• **GIVEN EXERCISE**: Copy the material below verbatim, from the line containing "Screen dimensions: 1050x750" through the end, both ends included. Leave the pictures out of your copy.

• **DATA SHOWN**:
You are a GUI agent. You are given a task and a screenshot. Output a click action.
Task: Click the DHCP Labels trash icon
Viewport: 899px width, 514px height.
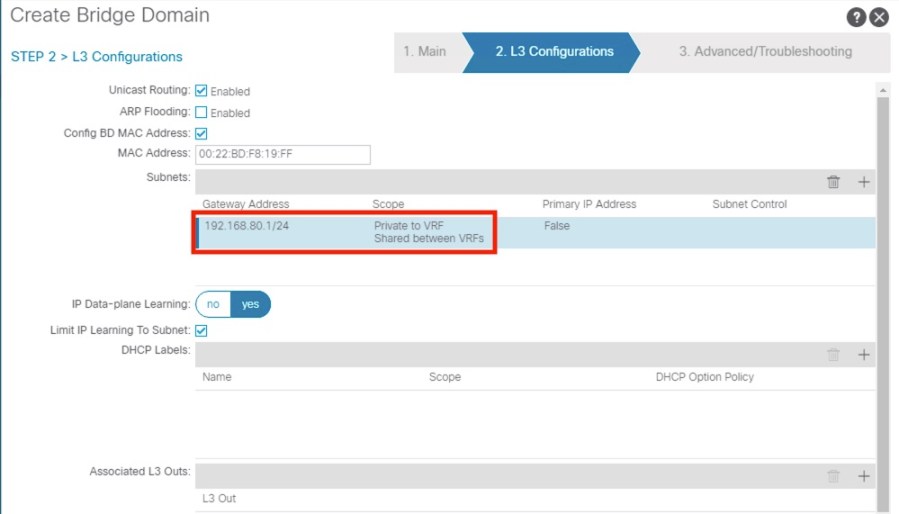click(x=833, y=354)
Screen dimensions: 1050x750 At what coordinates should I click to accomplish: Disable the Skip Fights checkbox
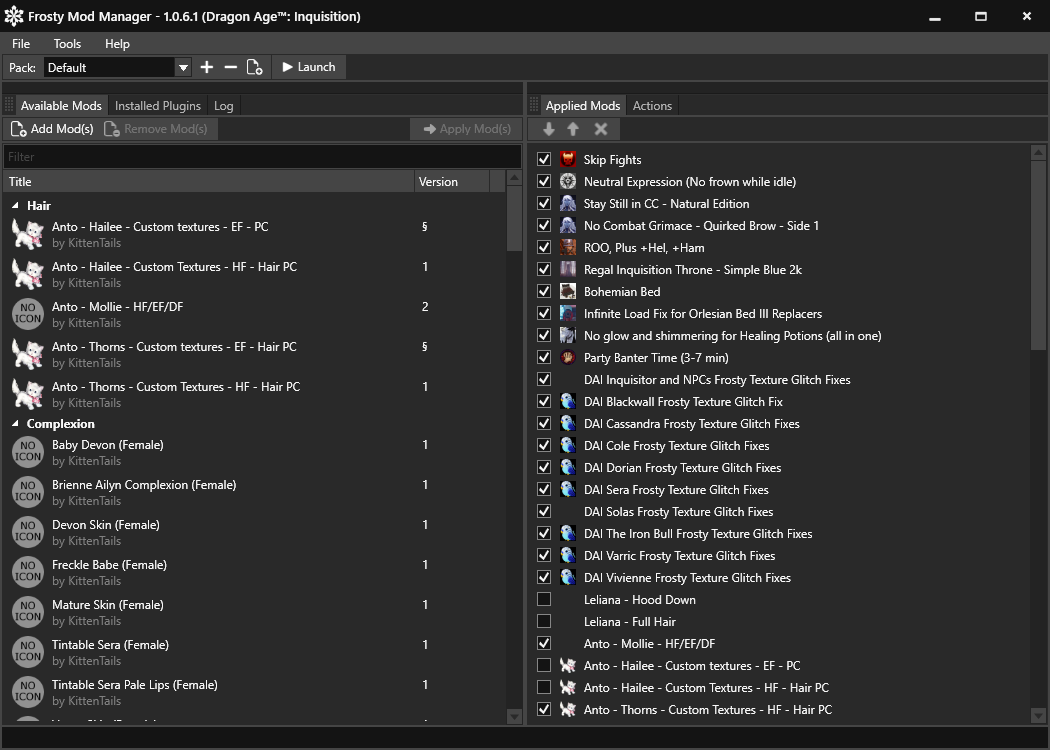(544, 160)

• **TASK RESULT**:
Screen dimensions: 1050x750 At what coordinates should I click to accomplish: Disable the Skip Fights checkbox
(544, 160)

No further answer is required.